Qutb’s influence, however, seemed to be doomed when he was executed by Nasser in 1966, ostensibly for treason. About a year later, though, his theories found fertile ground among disillusioned Arabs in the wake of the 1967 Arab-Israeli war, in which Israeli forces routed the combined might of several Arab countries, including Egypt. Many Egyptians felt considerable shame and blamed Nasser's secular model for the defeat. (Nasser himself offered to resign and died in office three years later.)
“Only Islamic values and morals, Islamic teachings and safeguards, are worthy of mankind, and from this unchanging and true measure of human progress, Islam is the real civilization and Islamic society is truly civilized,” Qutb wrote in "Milestones."
It is this type of message that has continued to appeal to many radical Muslims, Gohel said.
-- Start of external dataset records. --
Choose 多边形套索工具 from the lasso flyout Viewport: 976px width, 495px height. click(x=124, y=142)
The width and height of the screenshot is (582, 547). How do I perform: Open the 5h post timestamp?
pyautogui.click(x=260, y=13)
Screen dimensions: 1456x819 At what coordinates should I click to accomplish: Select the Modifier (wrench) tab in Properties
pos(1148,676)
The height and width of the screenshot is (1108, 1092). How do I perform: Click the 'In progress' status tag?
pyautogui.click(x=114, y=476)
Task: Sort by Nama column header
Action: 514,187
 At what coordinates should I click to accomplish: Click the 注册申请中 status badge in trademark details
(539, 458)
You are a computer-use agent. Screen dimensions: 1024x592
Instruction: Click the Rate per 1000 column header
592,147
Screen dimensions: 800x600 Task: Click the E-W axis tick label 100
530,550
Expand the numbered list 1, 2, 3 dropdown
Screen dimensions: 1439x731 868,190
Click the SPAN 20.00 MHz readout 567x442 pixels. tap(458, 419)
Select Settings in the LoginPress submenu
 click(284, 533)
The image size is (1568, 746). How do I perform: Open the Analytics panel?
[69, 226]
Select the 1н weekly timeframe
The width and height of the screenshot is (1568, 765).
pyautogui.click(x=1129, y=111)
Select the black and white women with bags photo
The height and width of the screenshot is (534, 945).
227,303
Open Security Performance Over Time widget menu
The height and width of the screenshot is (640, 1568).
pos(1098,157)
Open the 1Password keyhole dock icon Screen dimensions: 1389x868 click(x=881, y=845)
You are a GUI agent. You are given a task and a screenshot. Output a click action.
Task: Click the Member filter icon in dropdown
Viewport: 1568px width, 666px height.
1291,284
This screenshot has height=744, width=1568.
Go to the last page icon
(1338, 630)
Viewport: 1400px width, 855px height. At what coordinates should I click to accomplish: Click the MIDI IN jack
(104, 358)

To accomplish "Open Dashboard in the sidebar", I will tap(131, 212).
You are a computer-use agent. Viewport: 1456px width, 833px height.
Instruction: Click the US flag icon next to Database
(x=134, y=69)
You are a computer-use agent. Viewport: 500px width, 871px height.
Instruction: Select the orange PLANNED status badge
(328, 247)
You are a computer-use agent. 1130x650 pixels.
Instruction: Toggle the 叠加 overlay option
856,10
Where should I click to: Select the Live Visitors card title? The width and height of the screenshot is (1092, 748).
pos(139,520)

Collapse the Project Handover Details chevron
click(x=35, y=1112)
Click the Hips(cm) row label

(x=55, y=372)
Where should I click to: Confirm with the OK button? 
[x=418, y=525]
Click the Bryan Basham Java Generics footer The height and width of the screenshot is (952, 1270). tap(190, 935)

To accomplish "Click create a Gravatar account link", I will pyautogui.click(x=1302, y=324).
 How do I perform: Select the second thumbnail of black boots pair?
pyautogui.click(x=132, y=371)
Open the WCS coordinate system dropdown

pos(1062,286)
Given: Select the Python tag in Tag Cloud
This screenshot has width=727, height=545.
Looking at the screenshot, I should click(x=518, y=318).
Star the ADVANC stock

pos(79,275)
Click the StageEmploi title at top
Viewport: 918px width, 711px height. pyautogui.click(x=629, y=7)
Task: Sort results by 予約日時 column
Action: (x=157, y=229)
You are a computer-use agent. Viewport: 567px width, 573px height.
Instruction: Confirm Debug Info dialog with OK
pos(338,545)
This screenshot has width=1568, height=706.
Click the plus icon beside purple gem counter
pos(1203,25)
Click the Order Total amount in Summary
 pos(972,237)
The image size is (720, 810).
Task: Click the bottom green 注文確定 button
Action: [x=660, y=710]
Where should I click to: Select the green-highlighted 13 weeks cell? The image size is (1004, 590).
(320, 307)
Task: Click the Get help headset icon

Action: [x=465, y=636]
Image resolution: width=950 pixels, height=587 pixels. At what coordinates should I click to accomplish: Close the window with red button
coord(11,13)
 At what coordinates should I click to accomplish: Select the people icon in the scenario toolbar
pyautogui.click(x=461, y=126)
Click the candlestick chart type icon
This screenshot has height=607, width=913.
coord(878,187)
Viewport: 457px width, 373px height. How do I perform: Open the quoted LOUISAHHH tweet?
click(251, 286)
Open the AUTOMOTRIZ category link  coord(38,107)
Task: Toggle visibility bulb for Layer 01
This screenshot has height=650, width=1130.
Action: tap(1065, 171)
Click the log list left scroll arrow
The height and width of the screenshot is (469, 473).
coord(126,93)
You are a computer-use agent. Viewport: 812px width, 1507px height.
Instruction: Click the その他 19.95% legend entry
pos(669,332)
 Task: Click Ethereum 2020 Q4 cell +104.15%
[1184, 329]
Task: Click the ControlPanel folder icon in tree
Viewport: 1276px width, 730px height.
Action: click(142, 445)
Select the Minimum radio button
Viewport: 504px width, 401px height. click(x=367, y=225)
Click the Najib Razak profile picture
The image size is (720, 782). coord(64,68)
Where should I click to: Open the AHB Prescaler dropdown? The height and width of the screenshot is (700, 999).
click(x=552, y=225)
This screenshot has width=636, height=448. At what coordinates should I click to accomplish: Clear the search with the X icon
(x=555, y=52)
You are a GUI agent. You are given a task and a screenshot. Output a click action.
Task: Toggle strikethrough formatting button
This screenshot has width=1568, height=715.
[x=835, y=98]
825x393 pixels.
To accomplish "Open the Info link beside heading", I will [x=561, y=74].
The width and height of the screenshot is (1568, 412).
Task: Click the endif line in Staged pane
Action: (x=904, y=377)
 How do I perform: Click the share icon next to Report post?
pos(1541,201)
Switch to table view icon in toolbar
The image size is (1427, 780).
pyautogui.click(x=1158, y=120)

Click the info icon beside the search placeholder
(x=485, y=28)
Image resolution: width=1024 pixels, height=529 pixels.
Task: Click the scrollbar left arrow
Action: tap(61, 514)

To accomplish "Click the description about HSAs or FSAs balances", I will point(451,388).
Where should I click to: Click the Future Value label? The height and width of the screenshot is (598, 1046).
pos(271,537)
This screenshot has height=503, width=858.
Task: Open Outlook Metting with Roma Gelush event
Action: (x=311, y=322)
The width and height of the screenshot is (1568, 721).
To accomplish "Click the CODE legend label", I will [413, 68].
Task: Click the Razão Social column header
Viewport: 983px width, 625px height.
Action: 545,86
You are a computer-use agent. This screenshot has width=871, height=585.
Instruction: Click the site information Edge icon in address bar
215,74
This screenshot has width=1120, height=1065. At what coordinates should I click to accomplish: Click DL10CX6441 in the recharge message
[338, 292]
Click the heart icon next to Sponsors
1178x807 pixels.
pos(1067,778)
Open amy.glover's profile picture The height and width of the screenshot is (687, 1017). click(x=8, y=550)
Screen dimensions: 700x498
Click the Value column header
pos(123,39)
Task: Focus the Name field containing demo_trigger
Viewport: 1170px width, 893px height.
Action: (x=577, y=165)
"It is because of its comprehensive nature that modern Islamic radicalism, using Qutb as a philosophical foundation, must be understood as more than an ideology of hate," he said. "Qutb lays out a road to victory for Islam. This is not just a message of hate for many Muslims. For them, it is a message of hope."
A step beyond
One young Egyptian who was influenced by Qutb’s ideas was Ayman al-Zawahri, later the leader of the Islamic Jihad militant group and bin Laden’s top lieutenant.
In al-Zawahri's brief book “Knights Under the Banner of the Prophet,” smuggled out of Afghanistan in 2001, he wrote that Qutb’s ideas “helped [the Islamic movement] to realize that the internal enemy was a tool used by the external enemy and a screen behind which it hid to launch its war on Islam.”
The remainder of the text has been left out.